Bringing you more inconsequential b.s. before 11 a.m....

8:40 -- Awaken to the sound of insane babbling over baby monitor. Roll over and pretend to sleep through it just in case Robert is dying to get up.

8:47 -- Robert still snoring. Give up.

8:50 -- Crawl into clothes, grumbling. Am SO not morning person.

8:54 -- Go grab baby; Madalyn at my heels. Strip baby, change diaper. Head to Madalyn's room to get her dressed.

8:59 -- Field first of approximately four thousand, seven hundred requests by Madalyn to "watch something."

9:03 -- Feed guinea pigs; rabbit. Savor fact that they are not only quiet but cheerfully eat what's put in front of them.

9:10 -- Arrive in kitchen; scrape together a semi-respectable breakfast for both children that covers all the food groups (unsweetened applesauce, yogurt, milk, fruit and grain bars).
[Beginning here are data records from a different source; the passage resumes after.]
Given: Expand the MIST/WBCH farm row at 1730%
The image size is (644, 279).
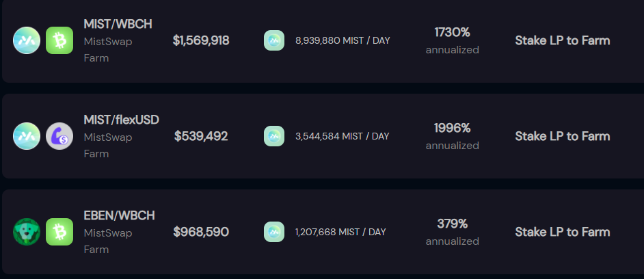Looking at the screenshot, I should click(x=323, y=40).
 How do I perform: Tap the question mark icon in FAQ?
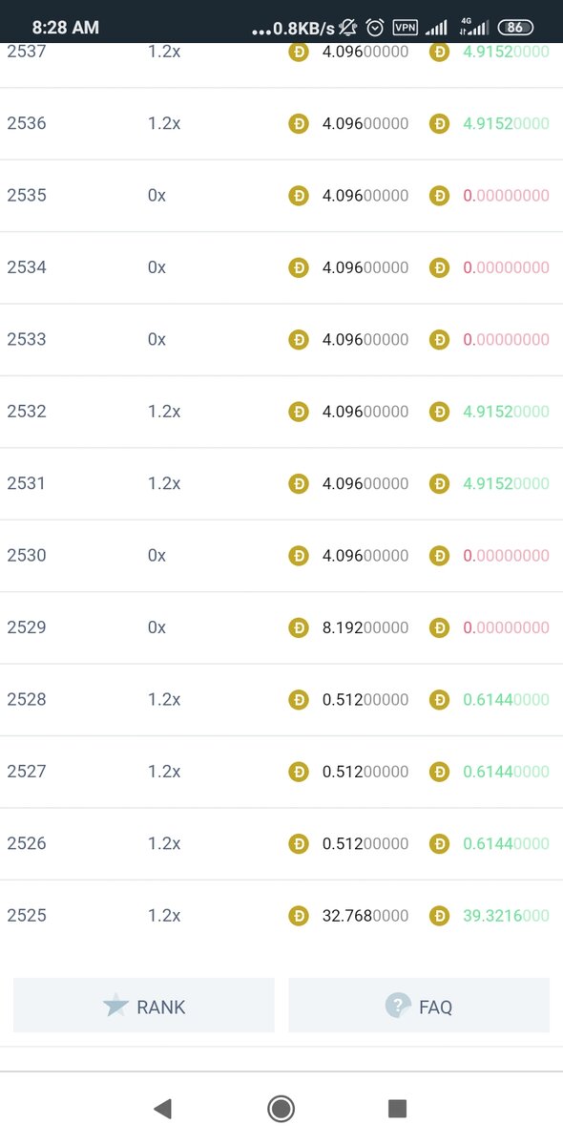tap(398, 1006)
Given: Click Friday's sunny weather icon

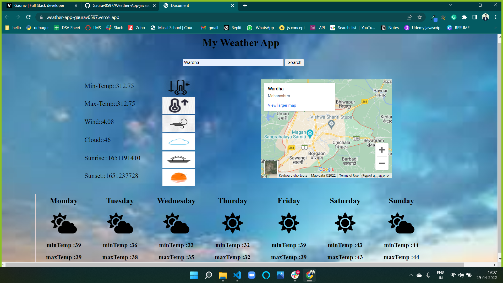Looking at the screenshot, I should (x=288, y=223).
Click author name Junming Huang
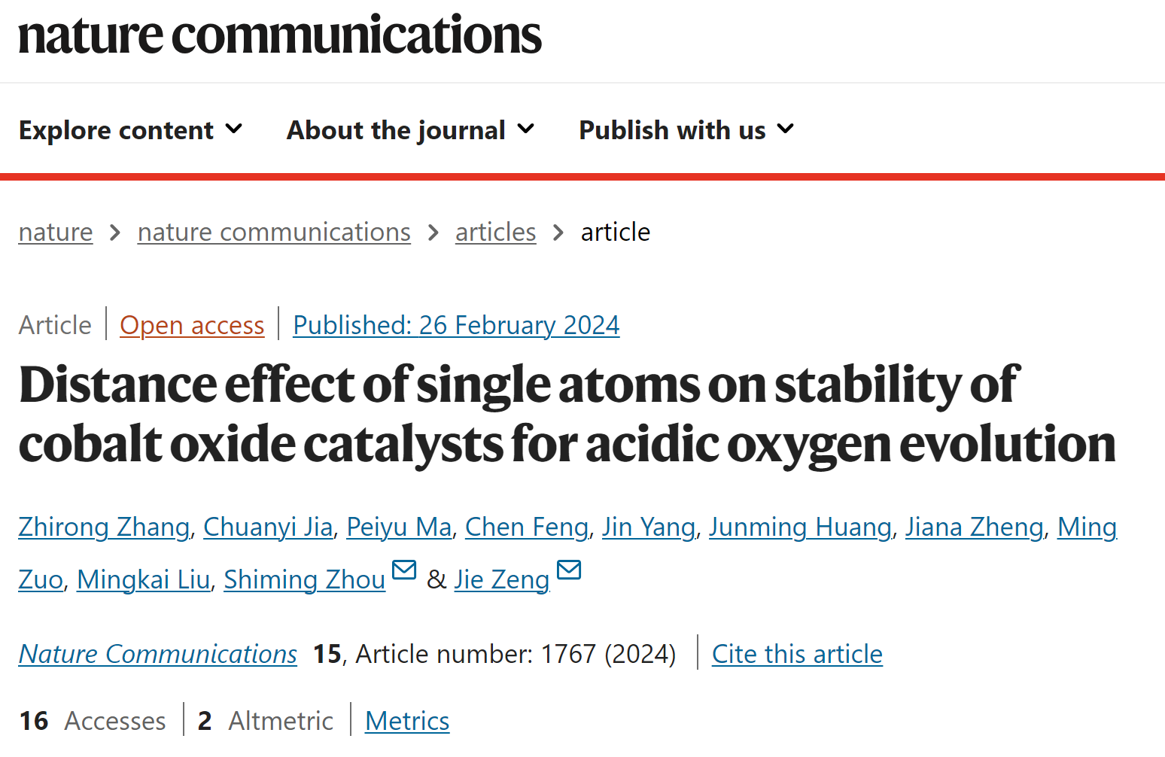The width and height of the screenshot is (1165, 757). pos(800,527)
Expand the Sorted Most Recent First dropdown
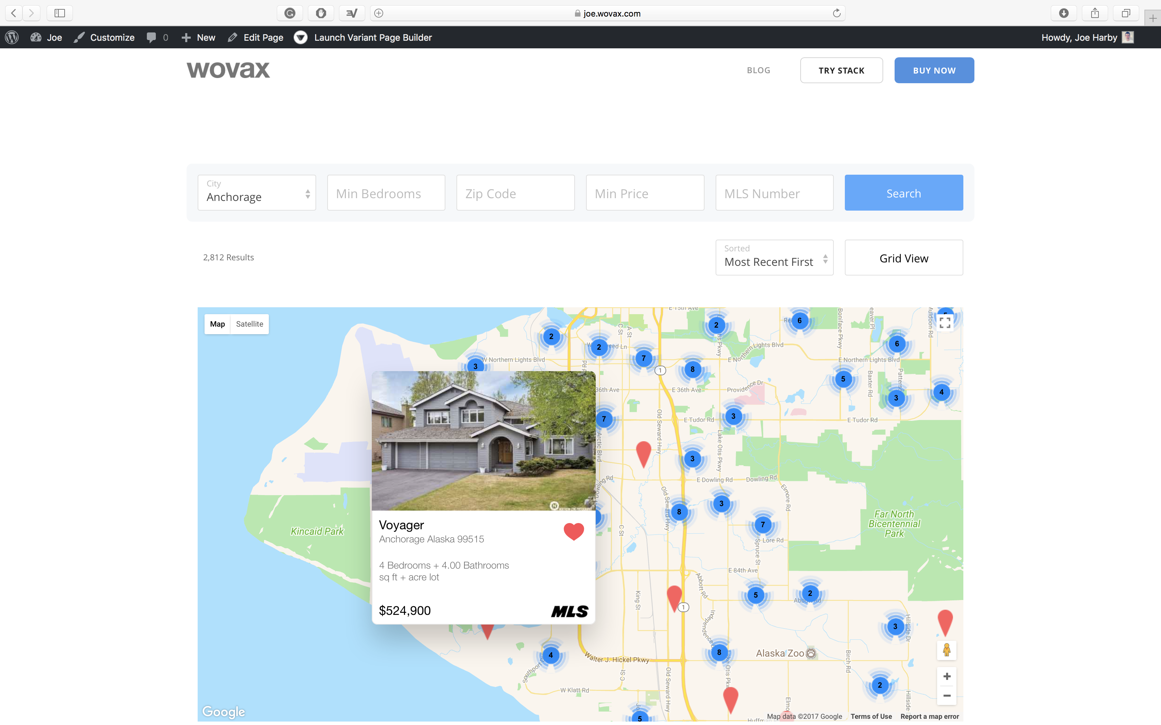The height and width of the screenshot is (725, 1161). click(774, 257)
9:16 -- Break own cardinal rule by feeding children said breakfast on living room couch.

9:17 -- Watch Mary-Kate & Ashley Olsen interview on Regis & Kelly. Agree with Madalyn's assessment that "that one with the yellow hair looks weird." (Yellow-haired one being Ashley, pre-treatment)
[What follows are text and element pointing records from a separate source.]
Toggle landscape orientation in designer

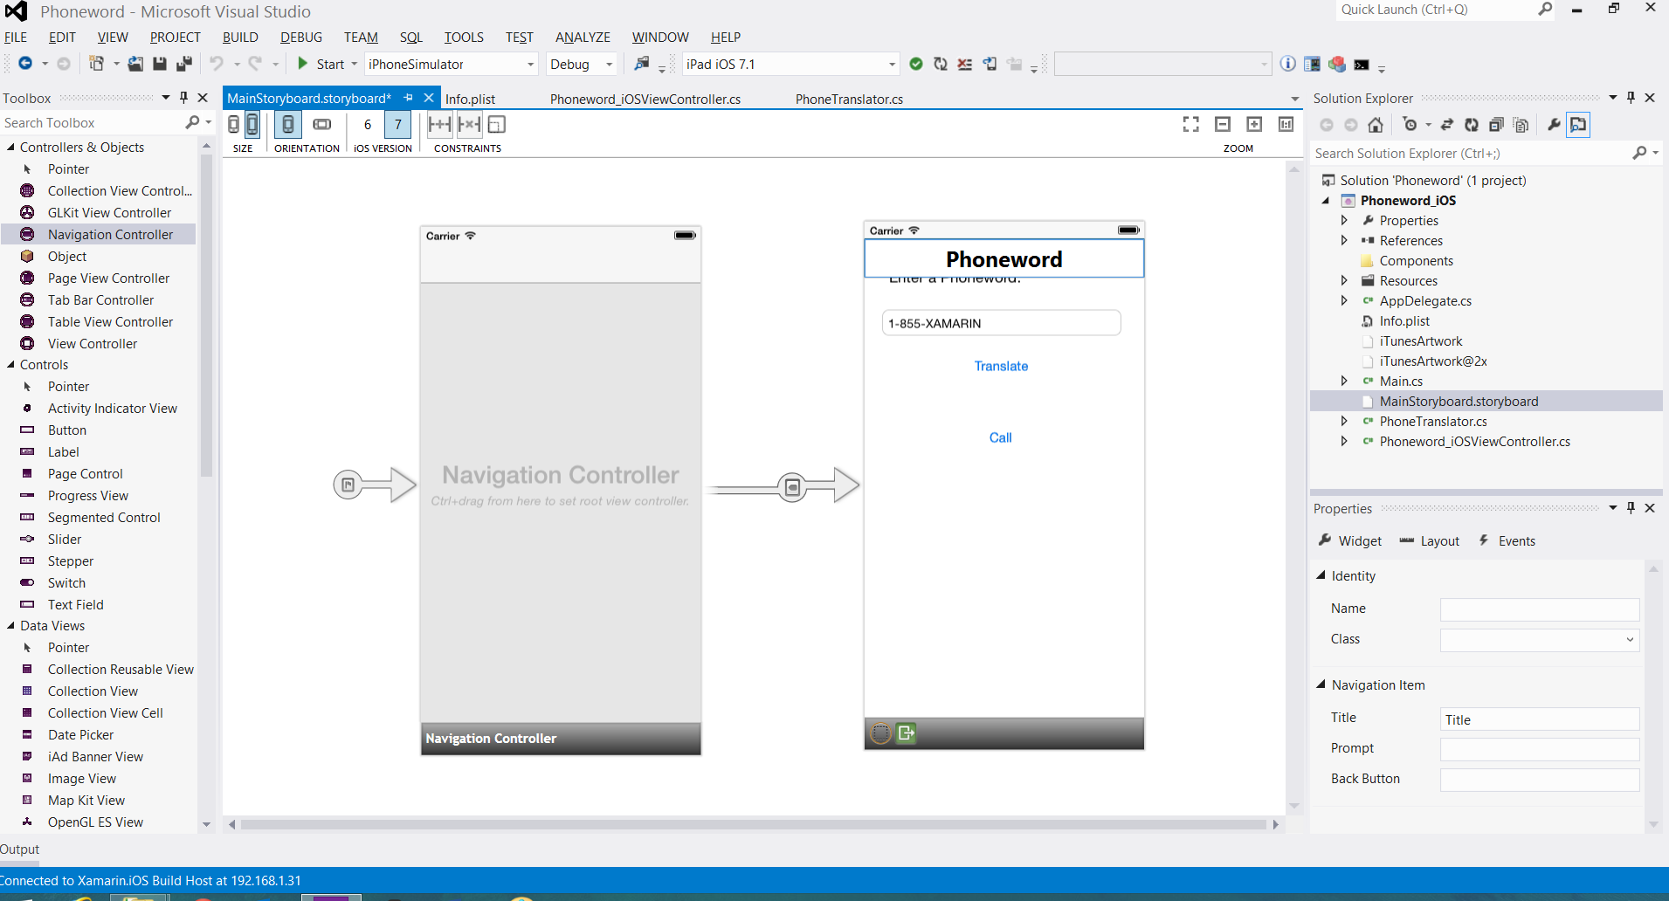tap(322, 125)
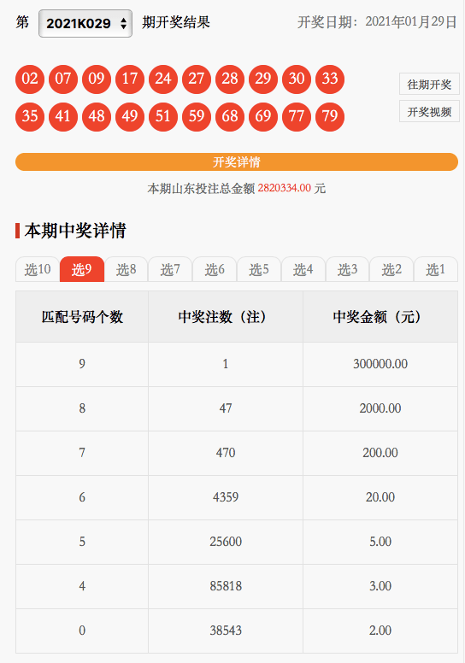Open the 2021K029 draw period dropdown
This screenshot has width=465, height=663.
[85, 23]
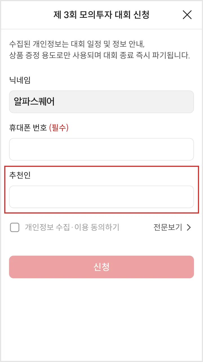This screenshot has width=203, height=362.
Task: Expand the chevron beside 전문보기
Action: click(189, 227)
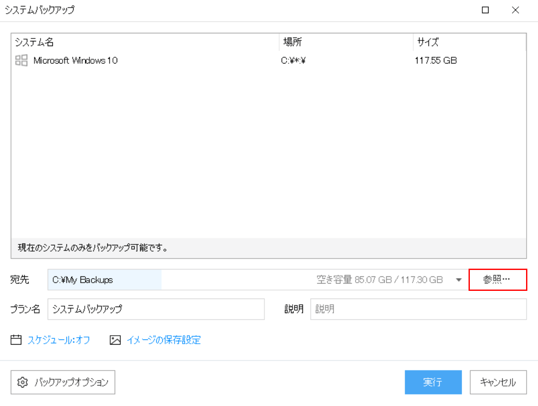Viewport: 538px width, 406px height.
Task: Open the イメージの保存設定 link
Action: tap(164, 340)
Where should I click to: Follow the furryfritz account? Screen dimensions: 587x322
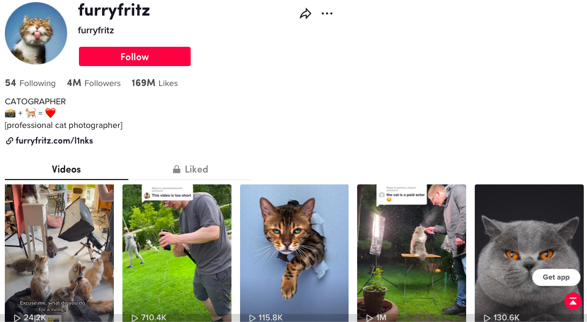coord(135,56)
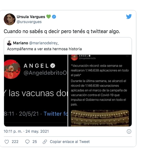Viewport: 141px width, 148px height.
Task: Like the tweet with the heart icon
Action: click(x=7, y=142)
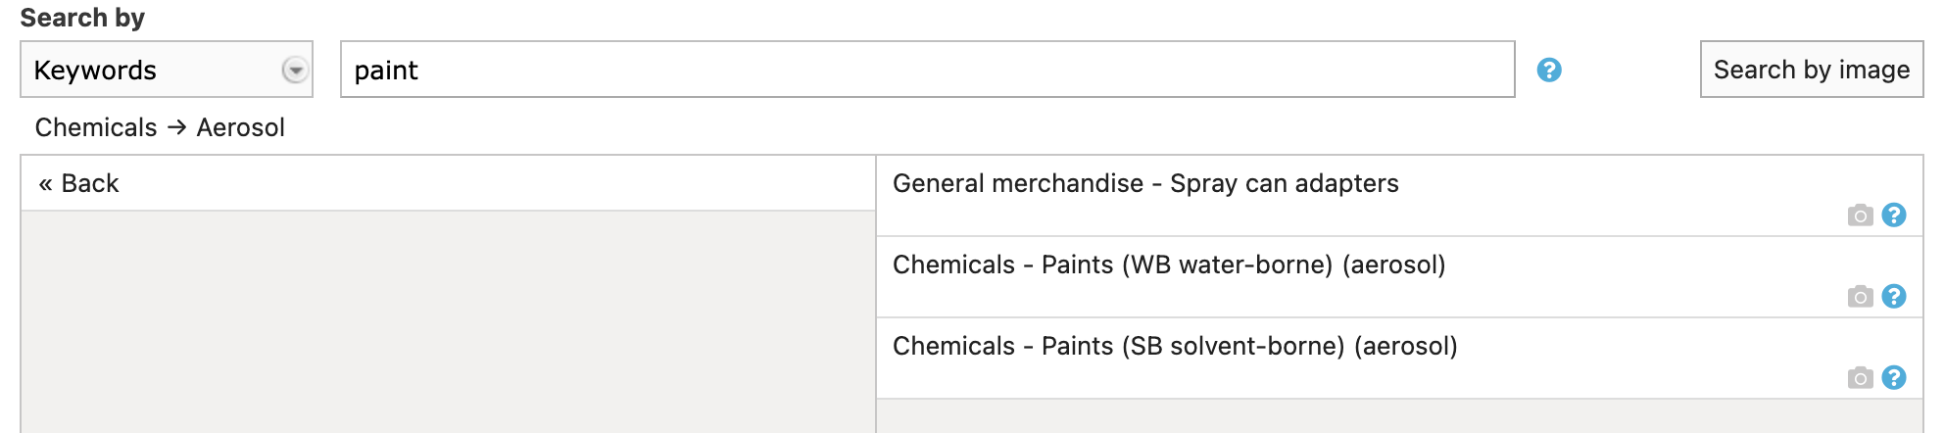Click the help icon beside the search field

point(1549,70)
9:20 -- First of many phone calls for Robert. His father. Take him phone with grim look. Poor guy can't even get a day off.
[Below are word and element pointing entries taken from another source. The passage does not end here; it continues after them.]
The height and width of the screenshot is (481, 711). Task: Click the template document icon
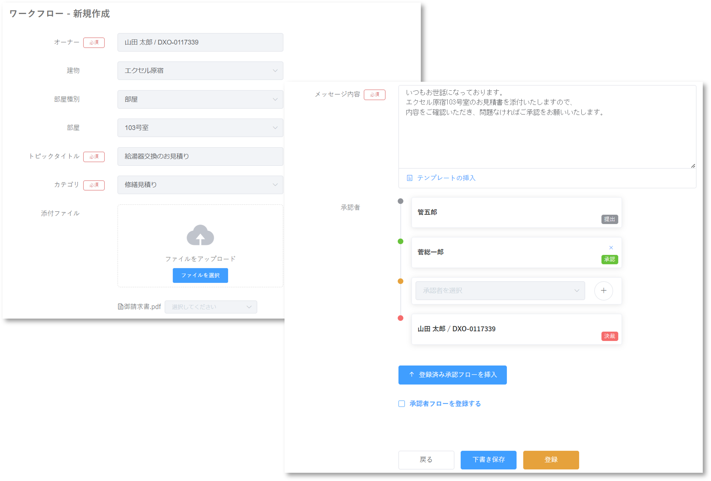(409, 178)
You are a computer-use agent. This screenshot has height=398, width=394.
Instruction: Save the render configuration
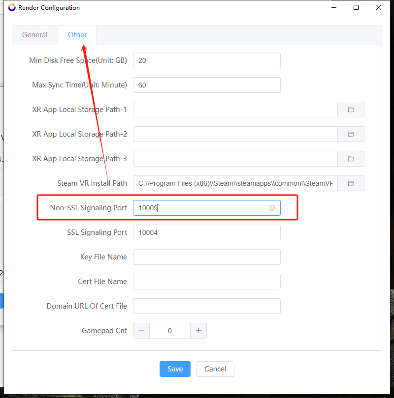click(175, 369)
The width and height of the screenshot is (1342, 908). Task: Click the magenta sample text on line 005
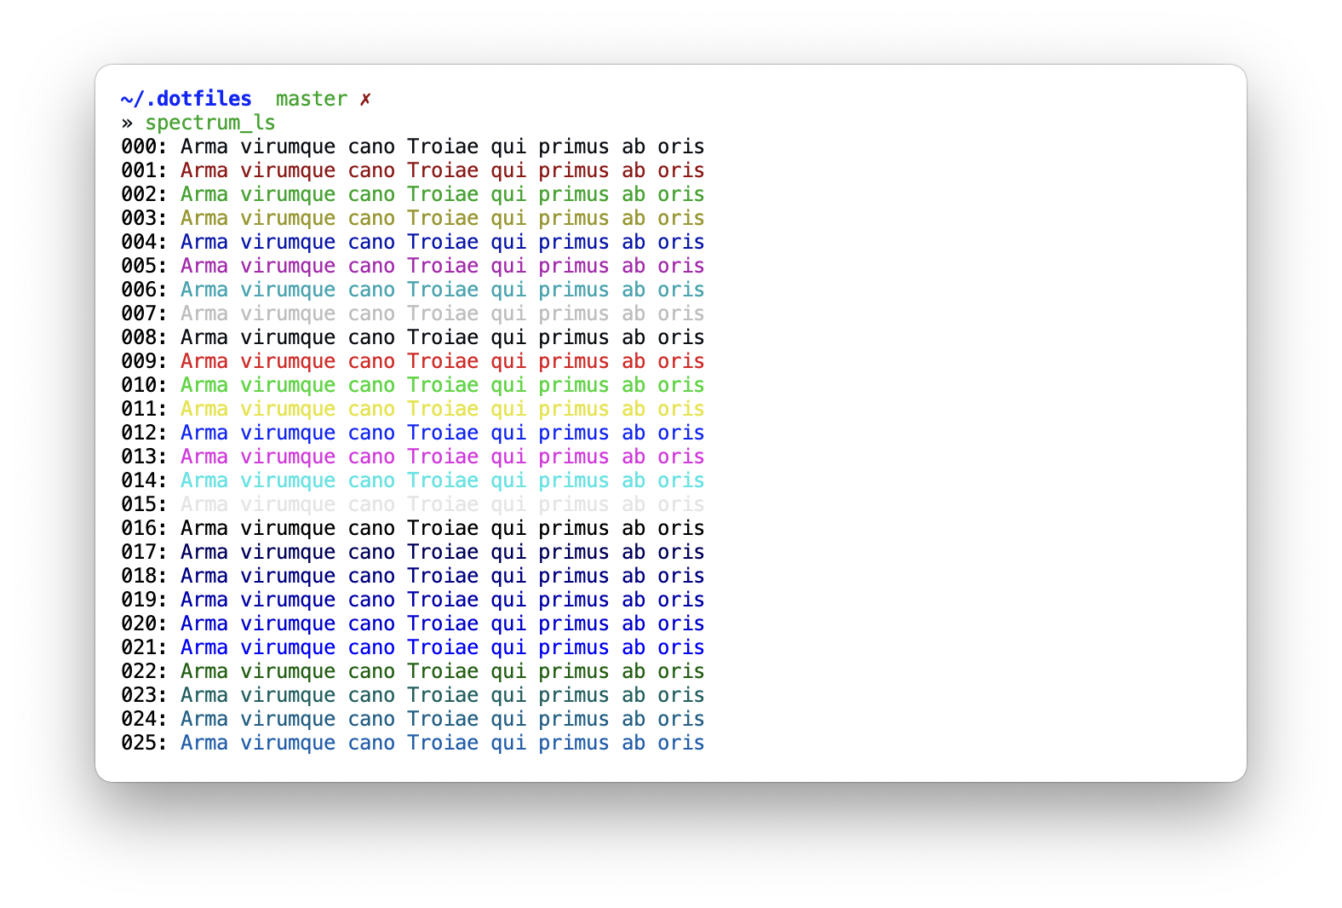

9:50 -- Robert finally off phone. Barricades himself in bathroom.

9:51 -- Doorbell. Neighbor from around the corner wanting to know if I've picked our book club book yet. Has dog with her -- large, friendly goofball named Bear.

9:53 -- Console baby, who is having hysterics due to THE DOG. THE DOG that was on our actual front porch and came within seven feet and a pane of glass from touching him!!!!

9:54 -- Disturb Robert in bathroom to let him know who rang the bell just in case he was dying to know.

9:55 -- Knock on bathroom door once again to tell Robert I forgot to tell him something.

9:56 -- Cleaning lady calls to inform that she can now only come every other week.

10:01 -- Another call for Robert. Not his father but a proxy, from the office. Poke phone through bathroom door and run.

10:02 -- Every other week? The hell??

10:06 -- Nearly disturb Robert in the bathroom again to tell him about cleaning lady. Decide against it when I realize the least I can do is let him sit on the toilet in peace since he can't even get a damned day off.

10:08 -- Succumb to temptation to check my Gmail "real quick" while children are distracted by toys. Answer an e-mail.

10:10 -- Resume parenting duties (like I ever really unassume them)

10:12 -- Every other week? Seriously? Damn it, this means I'm going to have to do my own vacuuming!

10:14 -- Lie on couch, snuggling with 4-year-old. Think maybe this parenting thing isn't such a bad gig, after all.

10:18 -- Throw away half a roll of brand-new paper towels after children unroll them on cat-hairy floor and wallow on them.

10:19 -- Is it time for preschool to start yet??

10:21 -- Realize that the JournalCon attendees are probably back and updating their blogs with accounts of the trip. Fight urge to run to computer and start blog-surfing.

10:24 -- Children once again distracted by toys. Hide in kitchen, furtively eat yogurt. Would have something better but am counting points. Doesn't mean I want to share, though. Successfully consume all 8 oz. of yogurt my own damned self.

10:30 -- Robert emerges from back of house, showered, looking weary. Asks if there's anything else I need him to do while he's out. Awww, poor guy. Must be nice to him. Refrain from complaining about anything or asking for money. (Temporary reprieve only. Will resume later.)

10:36 -- Robert leaves, promising vaguely to be back "in a little while." This means three hours from now.

10:42 -- Get the idea for this entry. Head to computer, flanked by children.

10:44 -- Notice baby making drawing motions on a piece of paper with a (capped) ink pen. Am excited. Must be child prodigy. Will sell art pieces and make millions. Take pen away and give him crayon.

10:45 -- Baby eats crayon. Forget child prodigy thing.

10:51 -- Realize entry has lost direction. Not sure where to go with it next. Decide to bring it to close.

10:54 -- Off to post entry on blog. Then will just sit back and watch the readers (all two of them) pour in.

The Incorrigible Night Owl: bringing you more inconsequential b.s. before 11 a.m. than most blogs do all day.